Heart organoids and tissue models for modeling development and disease

Abstract

Organoids, or miniaturized organs formed in vitro, hold potential to revolutionize how researchers approach and answer fundamental biological and pathological questions. In the context of cardiac biology, development of a bona fide cardiac organoid enables study of heart development, function, and pathogenesis in a dish, providing insight into the nature of congenital heart disease and offering the opportunity for high-throughput probing of adult heart disease and drug discovery. Recently, multiple groups have reported novel methods for generating in vitro models of the heart; however, there are substantial conceptual and methodological differences. In this review we will evaluate recent cardiac organoid studies through the lens of the core principles of organoid technology: patterned self-organization of multiple cell types resembling the in vivo organ. Based on this, we will classify systems into the following related types of tissues: developmental cardiac organoids, chamber cardiac organoids, microtissues, and engineered heart tissues. Furthermore, we highlight the interventions which allow for organoid formation, such as modulation of highly conserved cardiogenic signaling pathways mediated by developmental morphogens. We expect that consolidation and categorization of existing organoid models will help eliminate confusion in the field and facilitate progress towards creation of an ideal cardiac organoid.

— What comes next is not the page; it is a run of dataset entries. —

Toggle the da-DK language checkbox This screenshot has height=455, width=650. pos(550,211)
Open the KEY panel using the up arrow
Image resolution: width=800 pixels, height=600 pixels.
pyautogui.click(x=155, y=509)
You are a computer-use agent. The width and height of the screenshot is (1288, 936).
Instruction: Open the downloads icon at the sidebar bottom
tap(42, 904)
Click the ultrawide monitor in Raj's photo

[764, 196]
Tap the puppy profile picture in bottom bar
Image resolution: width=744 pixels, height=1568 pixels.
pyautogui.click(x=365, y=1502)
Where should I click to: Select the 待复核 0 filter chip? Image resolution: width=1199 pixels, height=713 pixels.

Keywords: Cardiac organoid; Engineered heart tissue; Gastruloid; Self-organization.

Figure 1:

Staging in vitro models of the heart to in vivo heart development. A. Embryo undergoing gastrulation. Precardiac organoid models attempt to recapitulate this stage of development. B.-C. Cardiac crescent formation and merging to form the linear heart tube. Developmental cardiac organoids model this stage of development. D. Embryo undergoing rightward looping and chamber formation. Chamber cardiac organoids recapitulate this stage of development and microtissues offer insight into the cell type-cell type interactions between cardiomyocytes and stromal cells. E. Maturation of cardiomyocytes to promote adult heart function. Engineered heart tissues attempt to promote a more adult and in vivo-like state of cardiac tissues.

Figure 2:

Summary of noteworthy models of in vitro models of the heart. Developmental cardiac organoids [103] form vascular networks, cardiac crescent-like, and linear heart tube-like structures with the addition of pro-cardiogenic factors bFgf, Vegf, and ascorbic acid. Chamber cardiac organoids [106] form patterned chambers regulated by a Wnt-Bmp signaling axis. Microtissues are aggregates of CMs and stromal cell types which allow for study of cell type-cell type interactions. Engineered heart tissues are models of a piece of the heart, and enable enhanced CM maturation for drug discovery and disease modeling.